• **THE REQUEST**
Please transcribe, character for character, the part of the records that opens with the line containing "click on src." and closes with the line containing "Looking at the image, I should click on (1473, 734).", including both of those lines.

(Saved data entries)

******

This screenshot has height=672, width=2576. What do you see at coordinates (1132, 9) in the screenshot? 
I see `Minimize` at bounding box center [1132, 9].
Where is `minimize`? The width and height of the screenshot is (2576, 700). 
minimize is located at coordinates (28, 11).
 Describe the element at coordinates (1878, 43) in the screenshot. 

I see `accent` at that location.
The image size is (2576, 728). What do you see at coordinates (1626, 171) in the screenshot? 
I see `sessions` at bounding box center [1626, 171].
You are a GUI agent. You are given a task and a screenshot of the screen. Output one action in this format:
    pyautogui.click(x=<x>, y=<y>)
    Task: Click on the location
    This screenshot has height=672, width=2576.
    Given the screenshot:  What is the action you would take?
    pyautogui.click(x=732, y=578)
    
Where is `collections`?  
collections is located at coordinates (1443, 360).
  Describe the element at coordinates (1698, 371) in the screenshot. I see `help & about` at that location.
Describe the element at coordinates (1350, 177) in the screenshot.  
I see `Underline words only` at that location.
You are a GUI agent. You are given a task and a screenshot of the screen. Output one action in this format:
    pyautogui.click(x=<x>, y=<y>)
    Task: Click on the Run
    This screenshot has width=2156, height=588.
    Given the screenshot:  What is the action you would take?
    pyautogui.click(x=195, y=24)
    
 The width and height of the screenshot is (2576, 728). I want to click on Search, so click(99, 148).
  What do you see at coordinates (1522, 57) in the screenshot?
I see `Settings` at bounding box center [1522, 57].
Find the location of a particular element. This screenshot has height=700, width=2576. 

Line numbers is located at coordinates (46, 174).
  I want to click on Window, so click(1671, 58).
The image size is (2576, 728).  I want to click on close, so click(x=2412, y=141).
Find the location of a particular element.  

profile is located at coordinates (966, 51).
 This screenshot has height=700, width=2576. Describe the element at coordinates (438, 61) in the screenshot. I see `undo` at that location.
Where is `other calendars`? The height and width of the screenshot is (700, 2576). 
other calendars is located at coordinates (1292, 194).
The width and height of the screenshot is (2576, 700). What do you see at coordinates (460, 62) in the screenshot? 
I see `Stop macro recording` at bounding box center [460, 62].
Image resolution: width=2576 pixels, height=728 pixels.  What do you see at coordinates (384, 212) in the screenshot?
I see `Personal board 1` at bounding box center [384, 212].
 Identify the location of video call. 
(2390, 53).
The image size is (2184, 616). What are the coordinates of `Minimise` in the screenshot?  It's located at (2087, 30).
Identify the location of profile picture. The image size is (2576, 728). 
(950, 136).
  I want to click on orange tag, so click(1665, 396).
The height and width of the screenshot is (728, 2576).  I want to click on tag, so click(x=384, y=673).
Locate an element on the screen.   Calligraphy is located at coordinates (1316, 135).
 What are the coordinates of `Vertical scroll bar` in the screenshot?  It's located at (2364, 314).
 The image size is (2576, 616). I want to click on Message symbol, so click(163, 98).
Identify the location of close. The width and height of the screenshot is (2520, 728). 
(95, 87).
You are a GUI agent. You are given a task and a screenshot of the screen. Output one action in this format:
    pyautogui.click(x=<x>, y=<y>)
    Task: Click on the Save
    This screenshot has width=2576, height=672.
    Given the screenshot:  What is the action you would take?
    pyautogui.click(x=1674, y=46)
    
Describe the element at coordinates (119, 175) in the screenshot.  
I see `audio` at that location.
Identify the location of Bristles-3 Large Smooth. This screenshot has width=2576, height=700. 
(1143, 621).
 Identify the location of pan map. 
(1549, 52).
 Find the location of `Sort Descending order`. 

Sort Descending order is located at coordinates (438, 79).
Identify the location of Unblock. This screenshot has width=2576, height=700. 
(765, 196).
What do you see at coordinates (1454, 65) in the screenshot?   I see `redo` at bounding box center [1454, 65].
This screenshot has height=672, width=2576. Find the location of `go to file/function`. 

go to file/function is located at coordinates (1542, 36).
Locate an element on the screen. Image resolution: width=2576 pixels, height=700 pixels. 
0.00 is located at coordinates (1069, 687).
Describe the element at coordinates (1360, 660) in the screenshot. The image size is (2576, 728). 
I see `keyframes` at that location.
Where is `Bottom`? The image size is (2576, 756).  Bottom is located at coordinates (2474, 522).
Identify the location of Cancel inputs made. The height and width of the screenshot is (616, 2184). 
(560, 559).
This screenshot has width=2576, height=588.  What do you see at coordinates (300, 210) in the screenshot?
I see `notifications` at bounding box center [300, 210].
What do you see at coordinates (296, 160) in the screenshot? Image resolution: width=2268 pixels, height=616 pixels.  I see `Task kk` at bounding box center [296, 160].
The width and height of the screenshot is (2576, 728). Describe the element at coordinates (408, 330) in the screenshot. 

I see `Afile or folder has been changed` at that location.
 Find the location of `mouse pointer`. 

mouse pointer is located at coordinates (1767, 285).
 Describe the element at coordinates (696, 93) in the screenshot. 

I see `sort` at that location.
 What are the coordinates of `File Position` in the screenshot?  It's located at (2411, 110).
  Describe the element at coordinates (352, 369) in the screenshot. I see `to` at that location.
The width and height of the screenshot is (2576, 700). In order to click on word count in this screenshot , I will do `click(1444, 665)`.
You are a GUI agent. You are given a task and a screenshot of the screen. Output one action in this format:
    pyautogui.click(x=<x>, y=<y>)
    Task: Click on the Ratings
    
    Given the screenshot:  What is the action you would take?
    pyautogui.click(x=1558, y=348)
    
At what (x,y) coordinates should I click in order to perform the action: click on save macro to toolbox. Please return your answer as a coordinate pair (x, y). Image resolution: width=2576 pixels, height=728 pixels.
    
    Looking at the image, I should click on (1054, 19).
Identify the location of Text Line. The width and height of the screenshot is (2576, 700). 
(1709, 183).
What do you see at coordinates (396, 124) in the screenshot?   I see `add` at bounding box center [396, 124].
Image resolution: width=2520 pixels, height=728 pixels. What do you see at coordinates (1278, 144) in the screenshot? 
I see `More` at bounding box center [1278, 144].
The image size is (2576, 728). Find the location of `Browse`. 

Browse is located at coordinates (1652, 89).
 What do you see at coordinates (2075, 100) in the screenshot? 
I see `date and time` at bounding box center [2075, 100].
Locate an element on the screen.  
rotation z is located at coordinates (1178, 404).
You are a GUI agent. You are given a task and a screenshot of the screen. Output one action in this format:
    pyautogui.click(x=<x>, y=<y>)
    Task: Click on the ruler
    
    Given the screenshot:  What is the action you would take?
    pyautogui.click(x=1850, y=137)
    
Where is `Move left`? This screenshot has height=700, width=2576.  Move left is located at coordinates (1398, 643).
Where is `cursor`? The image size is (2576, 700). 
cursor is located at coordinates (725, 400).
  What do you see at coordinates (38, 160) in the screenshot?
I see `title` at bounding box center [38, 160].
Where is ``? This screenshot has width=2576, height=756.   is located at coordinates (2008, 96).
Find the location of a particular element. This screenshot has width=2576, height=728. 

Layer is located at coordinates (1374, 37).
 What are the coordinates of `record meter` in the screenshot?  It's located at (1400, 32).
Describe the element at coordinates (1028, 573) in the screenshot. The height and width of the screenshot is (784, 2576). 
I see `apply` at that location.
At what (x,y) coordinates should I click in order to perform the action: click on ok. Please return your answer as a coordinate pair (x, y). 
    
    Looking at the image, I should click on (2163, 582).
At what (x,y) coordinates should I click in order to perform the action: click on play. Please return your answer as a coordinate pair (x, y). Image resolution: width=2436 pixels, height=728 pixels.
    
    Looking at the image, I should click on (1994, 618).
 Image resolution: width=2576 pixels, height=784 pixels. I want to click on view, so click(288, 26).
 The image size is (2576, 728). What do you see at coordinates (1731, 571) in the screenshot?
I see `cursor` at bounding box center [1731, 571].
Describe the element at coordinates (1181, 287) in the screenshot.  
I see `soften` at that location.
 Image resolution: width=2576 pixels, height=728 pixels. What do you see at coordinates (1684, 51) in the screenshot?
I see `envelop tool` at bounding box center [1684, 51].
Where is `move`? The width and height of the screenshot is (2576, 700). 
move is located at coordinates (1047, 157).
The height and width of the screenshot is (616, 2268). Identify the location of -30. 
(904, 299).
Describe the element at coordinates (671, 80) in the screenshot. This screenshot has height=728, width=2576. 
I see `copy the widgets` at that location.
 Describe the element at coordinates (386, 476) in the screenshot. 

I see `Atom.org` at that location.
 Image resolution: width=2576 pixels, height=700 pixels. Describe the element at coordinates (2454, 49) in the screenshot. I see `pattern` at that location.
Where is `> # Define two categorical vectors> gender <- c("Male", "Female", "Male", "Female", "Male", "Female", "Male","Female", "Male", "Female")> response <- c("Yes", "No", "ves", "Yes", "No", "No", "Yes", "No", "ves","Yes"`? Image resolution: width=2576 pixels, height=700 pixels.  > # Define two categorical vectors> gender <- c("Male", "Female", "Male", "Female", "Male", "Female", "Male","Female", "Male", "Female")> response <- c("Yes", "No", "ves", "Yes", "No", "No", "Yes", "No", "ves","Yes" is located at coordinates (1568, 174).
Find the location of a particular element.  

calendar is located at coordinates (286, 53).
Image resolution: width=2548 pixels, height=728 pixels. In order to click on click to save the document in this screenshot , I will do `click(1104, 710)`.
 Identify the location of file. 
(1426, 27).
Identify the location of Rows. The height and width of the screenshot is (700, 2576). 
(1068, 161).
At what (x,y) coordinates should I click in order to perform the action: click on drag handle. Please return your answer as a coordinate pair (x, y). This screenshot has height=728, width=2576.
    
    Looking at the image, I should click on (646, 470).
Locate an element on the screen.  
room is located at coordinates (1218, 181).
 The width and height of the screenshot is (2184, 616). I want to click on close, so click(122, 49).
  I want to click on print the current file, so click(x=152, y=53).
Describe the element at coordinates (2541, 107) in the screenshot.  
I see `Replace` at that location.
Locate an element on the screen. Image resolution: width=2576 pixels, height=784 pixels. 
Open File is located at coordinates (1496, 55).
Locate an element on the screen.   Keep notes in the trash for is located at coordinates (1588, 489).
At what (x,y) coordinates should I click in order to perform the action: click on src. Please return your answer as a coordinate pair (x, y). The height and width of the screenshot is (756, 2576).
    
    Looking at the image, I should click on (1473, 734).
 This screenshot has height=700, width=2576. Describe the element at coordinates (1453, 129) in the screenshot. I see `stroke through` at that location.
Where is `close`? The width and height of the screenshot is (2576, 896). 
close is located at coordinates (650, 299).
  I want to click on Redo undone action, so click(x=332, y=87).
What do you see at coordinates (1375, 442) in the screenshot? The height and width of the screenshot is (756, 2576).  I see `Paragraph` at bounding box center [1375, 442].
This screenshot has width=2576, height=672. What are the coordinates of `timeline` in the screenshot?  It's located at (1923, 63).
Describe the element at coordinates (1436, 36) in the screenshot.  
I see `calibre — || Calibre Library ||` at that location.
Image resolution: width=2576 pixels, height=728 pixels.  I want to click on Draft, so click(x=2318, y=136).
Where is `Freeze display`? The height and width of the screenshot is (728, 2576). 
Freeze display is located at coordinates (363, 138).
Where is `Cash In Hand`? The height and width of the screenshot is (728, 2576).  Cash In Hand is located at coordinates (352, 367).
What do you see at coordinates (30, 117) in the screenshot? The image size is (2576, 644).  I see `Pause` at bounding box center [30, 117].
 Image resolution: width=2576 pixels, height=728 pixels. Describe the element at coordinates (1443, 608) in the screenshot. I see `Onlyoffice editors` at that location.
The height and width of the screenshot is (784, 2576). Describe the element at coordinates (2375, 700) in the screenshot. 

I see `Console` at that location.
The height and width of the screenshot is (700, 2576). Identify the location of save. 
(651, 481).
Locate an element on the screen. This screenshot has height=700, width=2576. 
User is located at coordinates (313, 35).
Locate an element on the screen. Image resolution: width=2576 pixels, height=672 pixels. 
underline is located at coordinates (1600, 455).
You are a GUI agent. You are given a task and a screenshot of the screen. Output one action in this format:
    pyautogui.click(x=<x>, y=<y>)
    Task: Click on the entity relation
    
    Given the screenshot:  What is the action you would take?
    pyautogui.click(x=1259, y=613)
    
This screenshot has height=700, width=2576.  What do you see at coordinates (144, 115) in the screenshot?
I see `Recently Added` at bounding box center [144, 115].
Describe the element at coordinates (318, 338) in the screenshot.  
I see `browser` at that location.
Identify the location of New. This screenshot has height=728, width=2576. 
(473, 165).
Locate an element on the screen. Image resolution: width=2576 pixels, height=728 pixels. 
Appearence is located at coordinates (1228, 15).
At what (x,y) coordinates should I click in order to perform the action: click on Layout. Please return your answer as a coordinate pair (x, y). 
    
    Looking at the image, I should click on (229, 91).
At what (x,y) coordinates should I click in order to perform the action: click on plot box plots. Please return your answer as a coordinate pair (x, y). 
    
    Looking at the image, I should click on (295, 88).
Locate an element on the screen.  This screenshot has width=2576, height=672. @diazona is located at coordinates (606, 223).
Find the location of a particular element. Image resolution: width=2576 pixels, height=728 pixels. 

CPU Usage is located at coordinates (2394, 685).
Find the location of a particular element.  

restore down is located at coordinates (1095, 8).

******

• **EXERCISE ANSWER**
At what (x,y) coordinates should I click in order to perform the action: click on src. Please return your answer as a coordinate pair (x, y). The height and width of the screenshot is (756, 2576).
    
    Looking at the image, I should click on (1473, 734).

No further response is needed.